Quem está envolvido: a maior parte dos pesquisadores é do A.C. Camargo Cancer Center, em parceria com colegas de outras instituições. Foram analisados 941 pacientes, com diferentes condições gástricas, desde gastrites até câncer já diagnosticado.

Quando e onde ocorreu: a pesquisa foi publicada recentemente na revista científica internacional eLife, com base em dados coletados de pacientes avaliados ao longo de vários anos no Brasil.

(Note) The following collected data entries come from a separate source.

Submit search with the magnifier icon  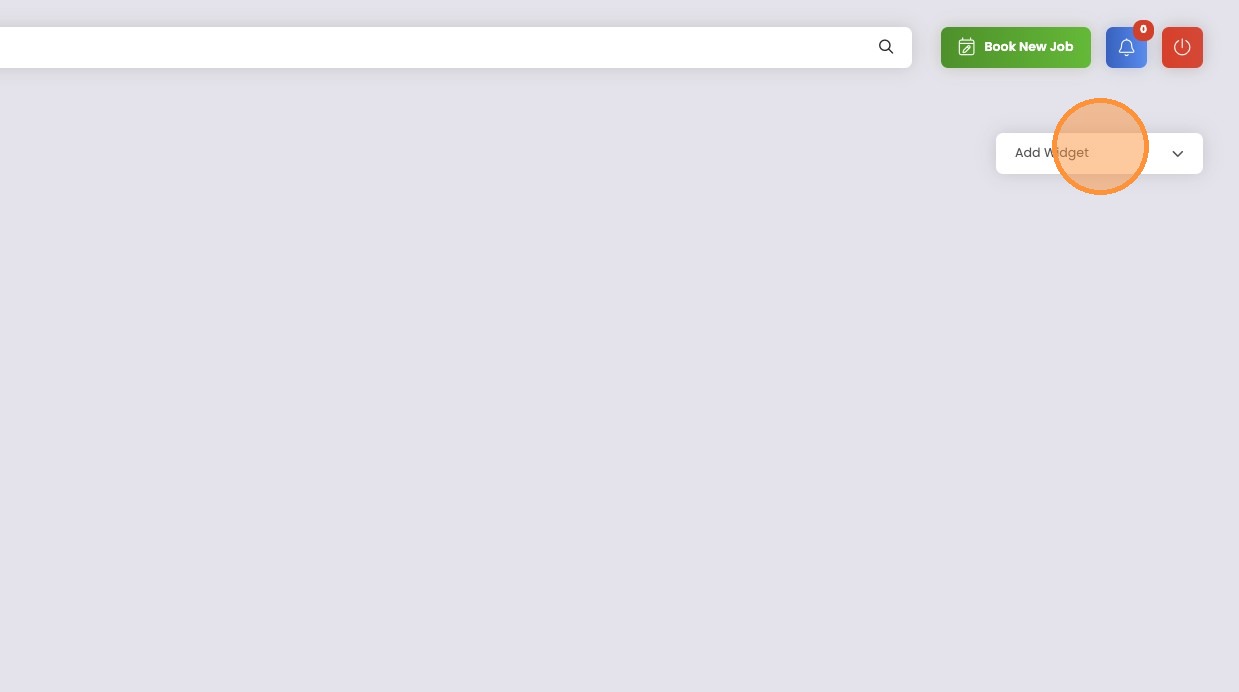pyautogui.click(x=886, y=47)
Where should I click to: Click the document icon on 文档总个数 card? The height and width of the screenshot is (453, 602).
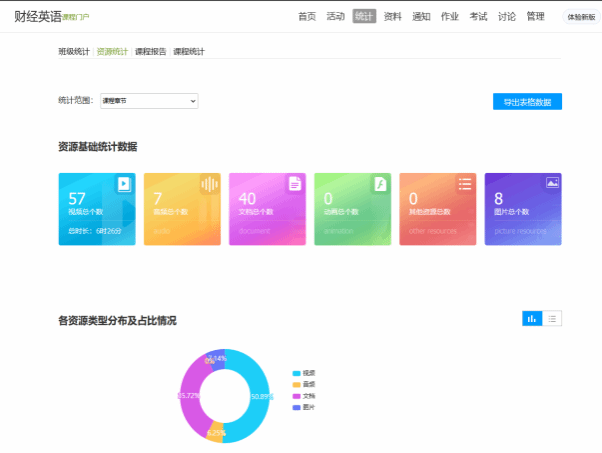tap(295, 184)

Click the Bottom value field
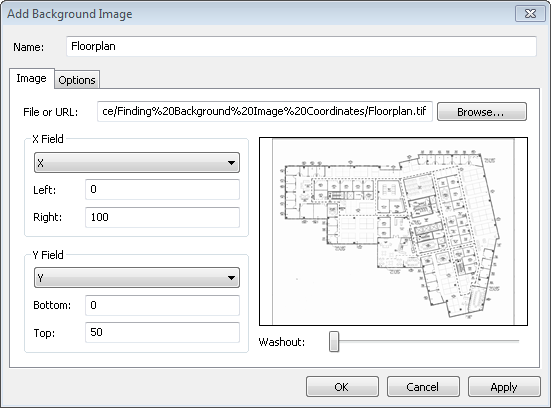click(x=162, y=305)
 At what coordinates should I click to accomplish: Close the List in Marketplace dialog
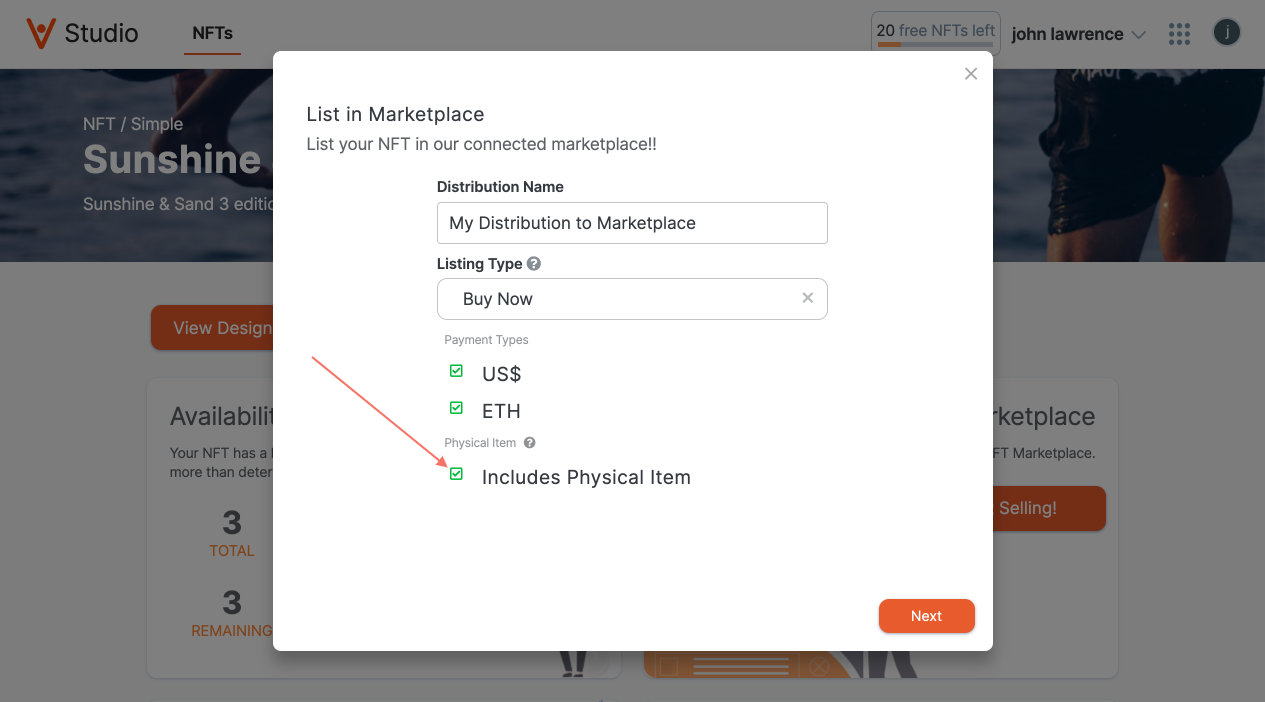pos(970,74)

Como funciona a abordagem: durante a endoscopia, o suco gástrico é aspirado para melhorar a qualidade das imagens. Em vez de descartar esse líquido, o estudo propõe medir a quantidade de DNA nele contido. O DNA tumoral presente no fluido pode se acumular no suco gástrico.

Por que isso é relevante: a presença de DNA tumoral aumenta nos pacientes com câncer e tende a subir com o avanço da doença. A técnica oferece uma visão mais ampla do estômago, pois o fluido se relaciona com várias áreas do órgão, não apenas com uma região específica.

Dados do estudo: entre os 941 pacientes, houve maior concentração de DNA em quem tinha câncer. Em estágios iniciais, houve indicação de resposta ao tratamento quando o DNA no suco gástrico aumentou, possivelmente ligado à ação do sistema imunológico.

Limitações e próximos passos: a análise não substitui a biópsia, que continua essencial para confirmar o diagnóstico. Ainda é necessário estabelecer parâmetros claros e validar a técnica com mais participantes antes de adoção clínica ampla.